Sunday, November 20, 2011

Chato’s Land (1972)


          British filmmaker Michael Winner made a slew of gruesome movies in the ’70s and ’80s, often starring Charles Bronson as tight-lipped avengers who let their bloody actions speak for them. At their best, the duo created provocative work like Death Wish (1974). At their worst, they made ugly trash like Chato’s Land, which can best be described as a two-hour murder symphony. It’s hard to tell which element of the picture is most confusing and distasteful: The casting of Lithuanian-descended Bronson as a half-breed Apache, or the weird plot that presents Bronson’s character, Chato, as a vigilante seeking revenge even though he’s the perpetrator of a crime instead of the victim.
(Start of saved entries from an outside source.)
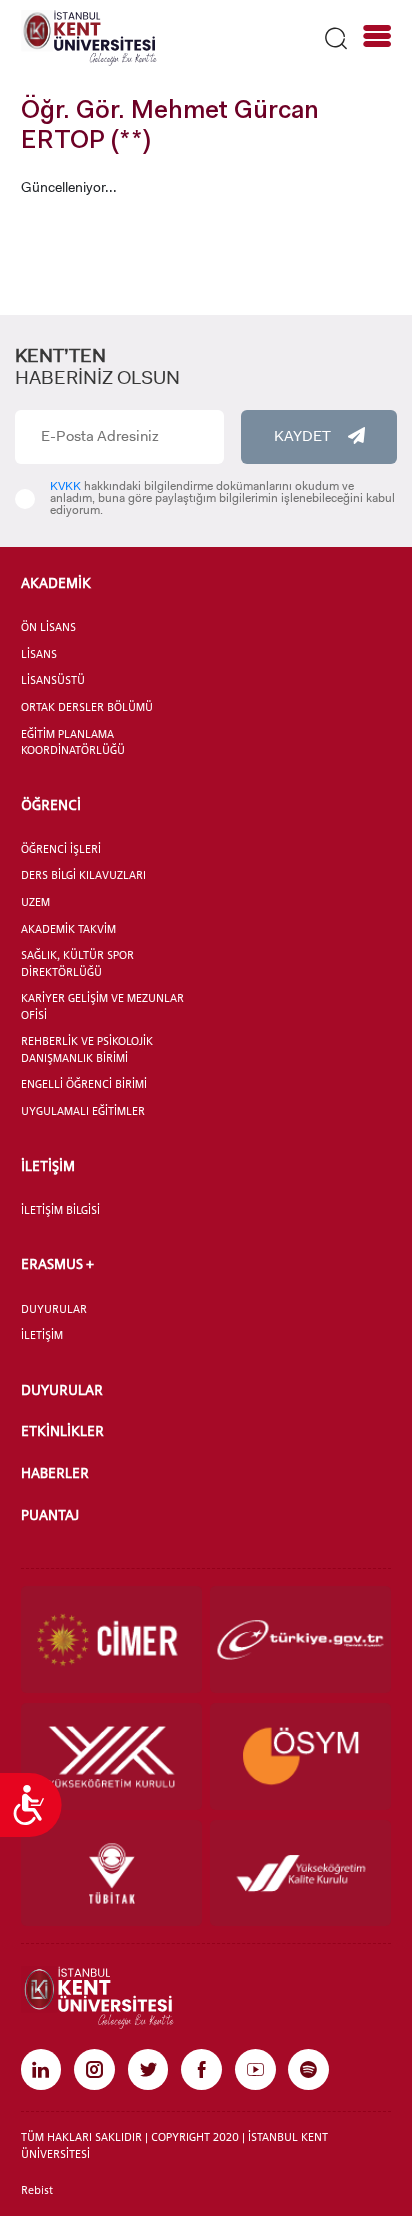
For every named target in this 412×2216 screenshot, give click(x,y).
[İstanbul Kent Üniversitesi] (89, 37)
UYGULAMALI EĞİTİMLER (83, 1111)
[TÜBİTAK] (112, 1873)
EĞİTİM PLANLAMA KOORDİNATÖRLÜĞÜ (73, 742)
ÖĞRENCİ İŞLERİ (61, 849)
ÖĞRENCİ (51, 804)
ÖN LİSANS (48, 627)
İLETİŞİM (48, 1165)
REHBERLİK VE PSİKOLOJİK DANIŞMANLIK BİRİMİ (87, 1049)
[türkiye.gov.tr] (301, 1639)
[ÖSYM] (301, 1756)
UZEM (35, 902)
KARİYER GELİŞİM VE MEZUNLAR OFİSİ (102, 1006)
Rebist (37, 2190)
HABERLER (55, 1472)
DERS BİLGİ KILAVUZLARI (83, 875)
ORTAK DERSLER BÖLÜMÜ (87, 707)
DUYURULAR (54, 1309)
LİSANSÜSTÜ (53, 680)
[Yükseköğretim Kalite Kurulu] (301, 1873)
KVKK (65, 486)
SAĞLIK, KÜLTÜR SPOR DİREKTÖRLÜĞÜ (77, 963)
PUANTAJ (50, 1514)
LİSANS (39, 654)
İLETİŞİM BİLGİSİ (60, 1210)
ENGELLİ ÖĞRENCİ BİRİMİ (84, 1084)
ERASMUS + (57, 1263)
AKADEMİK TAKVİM (68, 929)
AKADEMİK (56, 582)
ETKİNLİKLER (62, 1430)
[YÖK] (112, 1756)
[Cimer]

          At the beginning of the story, Chato struts into a white town, lets a racist marshal talk him into an argument, and kills the lawman instead of walking away. After Chato heads for the Indian country outside town, he’s pursued by ex-Confederate solider Capt. Whitmore (Jack Palance) and a posse of bloodthirsty townies. Once the pursuers slip into “Chato’s land,” the half-breed uses clever guerilla tactics to demoralize the posse. Then, when the pursuers rape and murder Chato’s relatives, he declares war. The problem is one of motivation: The attack that justifies Chato’s vigilantism doesn’t happen until after he’s already started picking off his enemies. Since Chato’s Land is merely a quick-and-dirty action picture, it’s unlikely the filmmakers were trying to make a nuanced statement about violence begetting violence—therefore, the storytelling just seems sloppy. It doesn’t help that most of the posse members are depicted as cartoonish rednecks, notably vile Elias (Ralph Waite) and his sex-crazed little brother, Earl (Richard Jordan). There’s some lip service given to the subject of morality, with characters including grizzled frontiersman Joshua (James Whitmore) questioning the virtue of violence, but the talk rings hollow as Winner stages one elaborate kill scene after another.
          Beyond its dubious content, Chato’s Land also suffers from erratic acting: Whereas Jordan, Waite, and Whitmore chew up the scenery, Palance wanders around in a daze, whispering elegiac monologues that don’t make much sense, and Bronson just glares a lot. Furthermore, since Bronson spends most of the movie flitting about in a loincloth, his taut musculature ends up giving a more expressive performance than his famously squinty face.